When the government is caught stealing, it should be required to return what it took. For the Federal Trade Commission, though, such a simple notion is an affront to the way it has done business for decades. The courts must step in and force the agency to follow the law. For almost 50 years, the FTC obtained so-called disgorgement awards—the return payment of supposedly illegal gains—from individuals and businesses found to have violated federal laws against deceptive trade practices.
The problem was that Congress only gave the FTC the authority to seek injunctions and limited monetary fines. The FTC’s use of disgorgement became so pervasive that in 2019, for instance, courts ordered that $723.2 million be paid to the government in such awards. The US Supreme Court seemingly put that practice to an end in 2021, in AMG Capital Management, LLC v. FTC, when it unanimously held that the statute never allowed the “Commission to seek, and a court to award, equitable monetary relief such as restitution or disgorgement.” Disgorgement was just an illegal power grab.
But what about all those earlier cases where the agency illegally obtained disgorgement awards? Could the FTC keep the money, or, worse, insist that outstanding judgments still be paid? The obvious answer should be no. But that’s not how the FTC sees it. In 2019 the FTC filed a lawsuit against my clients, Elite IT Partners, Inc., and its founder, James Martinos. But it did so ex parte, meaning the suit was kept secret from even the defendants. With no notice or opportunity for them to challenge the agency, the FTC convinced a judge to let it seize the business entirely.
My clients first learned about the lawsuit when a court-appointed receiver arrived with a court order to take possession of the business.

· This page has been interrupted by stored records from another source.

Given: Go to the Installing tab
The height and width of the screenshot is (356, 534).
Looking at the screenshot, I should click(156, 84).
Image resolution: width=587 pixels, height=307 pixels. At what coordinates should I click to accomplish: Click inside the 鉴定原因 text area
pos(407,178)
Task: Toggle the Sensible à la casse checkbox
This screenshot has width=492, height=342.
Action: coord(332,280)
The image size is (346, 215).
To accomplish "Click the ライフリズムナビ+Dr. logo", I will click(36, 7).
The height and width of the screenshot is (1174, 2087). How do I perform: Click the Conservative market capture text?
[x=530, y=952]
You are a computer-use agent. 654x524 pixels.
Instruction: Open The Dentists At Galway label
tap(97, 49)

The FTC’s case was a shocking mismatch with such overwhelming tactics. The agency simply accused Martinos and his former company of improperly marketing his IT services. Martinos vigorously disputes that claim his company’s services were marketed improperly, and the FTC agrees that the services given to Elite IT’s customers were valuable. Moreover, the FTC has never accused Martinos of even being aware that any improper marketing had taken place.

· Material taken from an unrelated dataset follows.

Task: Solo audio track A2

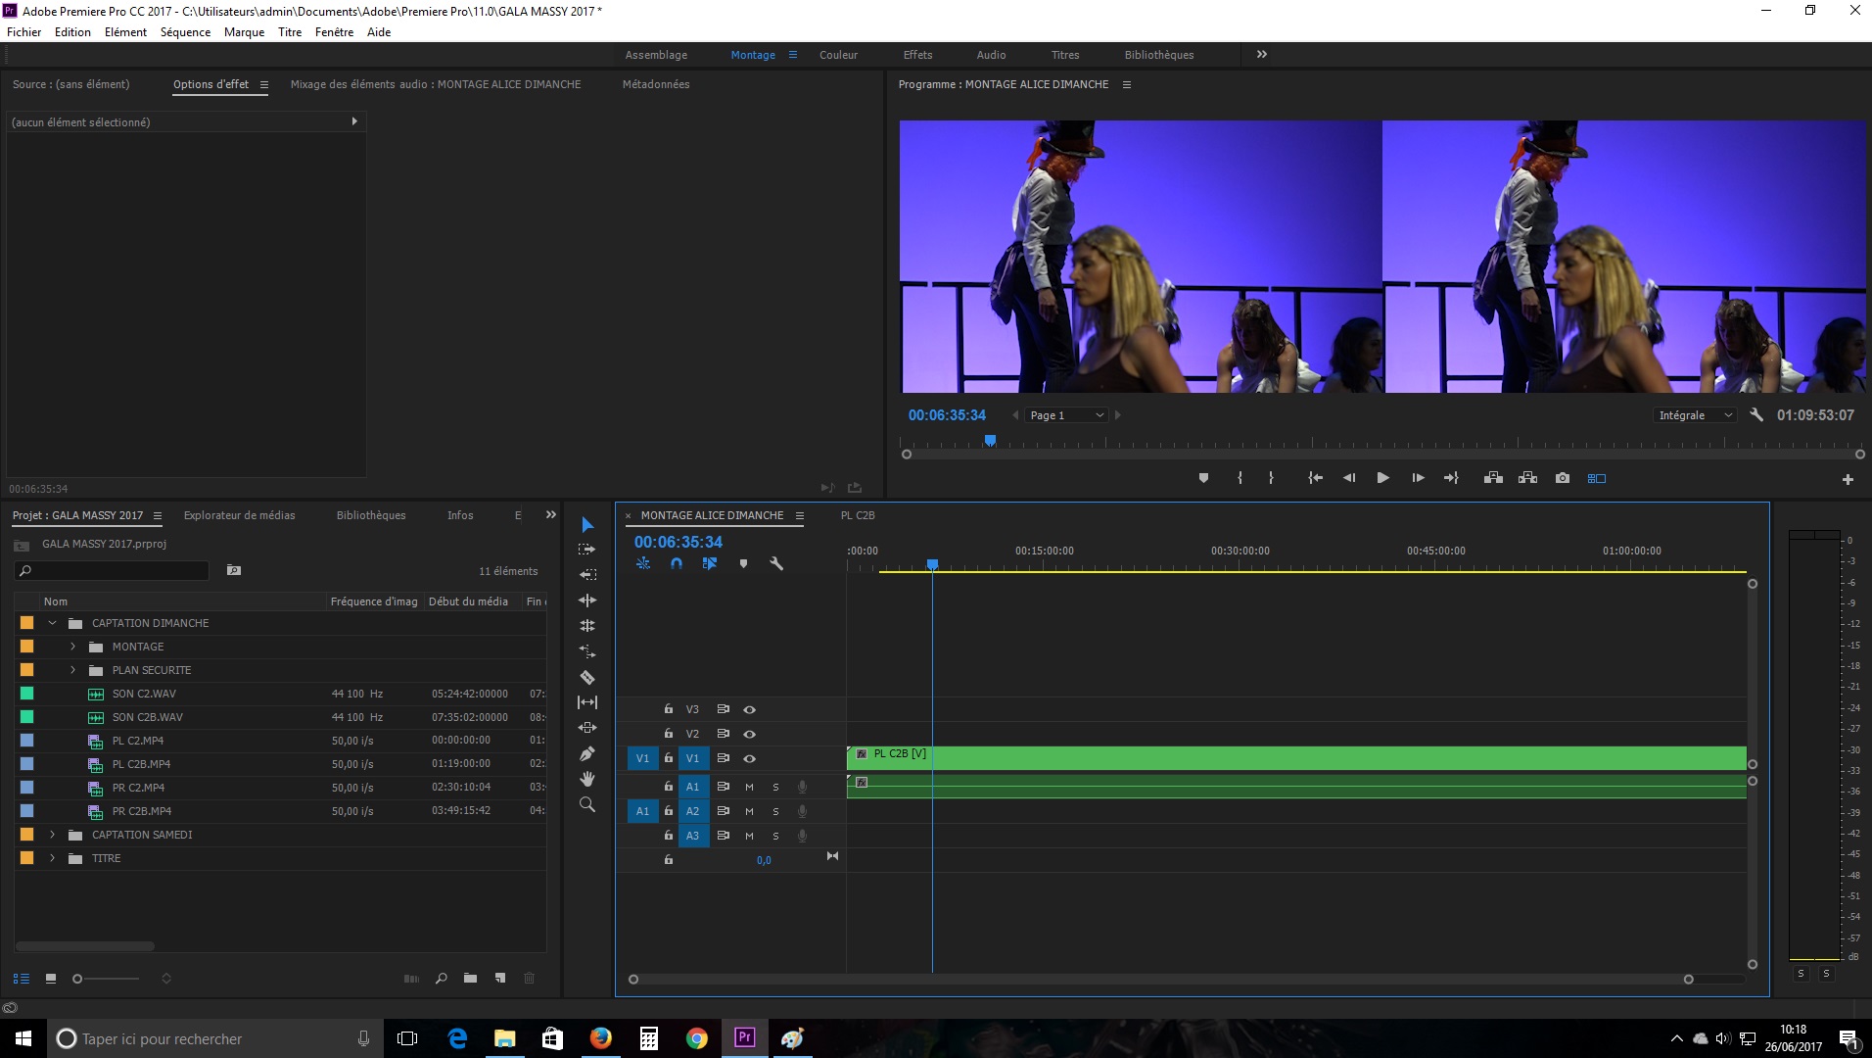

The FTC merely claimed that, unknown to Martinos, certain employees used tough selling tactics. With punishing fines on the table and threat of essentially unlimited fines, the stakes became truly dire. Without any other reasonable choice, my clients entered into a settlement agreement with the FTC where neither admitted any wrongdoing. But that came with a hefty disgorgement award of more than $13 million, which shuttered the business permanently.
My clients paid all the judgment they could, but still owe part of the award to the FTC. But we know now the FTC never had the power to demand that judgment in the first place.

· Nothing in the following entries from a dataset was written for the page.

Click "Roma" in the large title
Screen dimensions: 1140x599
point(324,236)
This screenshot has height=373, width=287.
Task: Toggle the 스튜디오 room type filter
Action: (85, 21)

Like others in similar circumstances, Martinos and Elite IT asked the judge in their case to follow the Supreme Court’s instructions in AMG Capital and vacate the disgorgement award against them. At the very least, the FTC shouldn’t insist that the remaining judgment be paid. In a confounding ruling, the court concluded that, even though the FTC had no right to demand the judgment in the first place, there was no way out for my clients. This is part of a disturbing trend in other cases around the country.
The Supreme Court harshly rebuked the FTC for its decades-long abuse of authority. But as Martinos’ case illustrates, those abuses have lingering consequences. We have now asked the US Court of Appeals for the Tenth Circuit to issue a commonsense ruling that, if nothing else, agencies like the FTC can’t keep money that isn’t rightfully theirs. It’s time for the courts to make sure the FTC, whose mission is to fight unfairness in business, actually plays by the rules.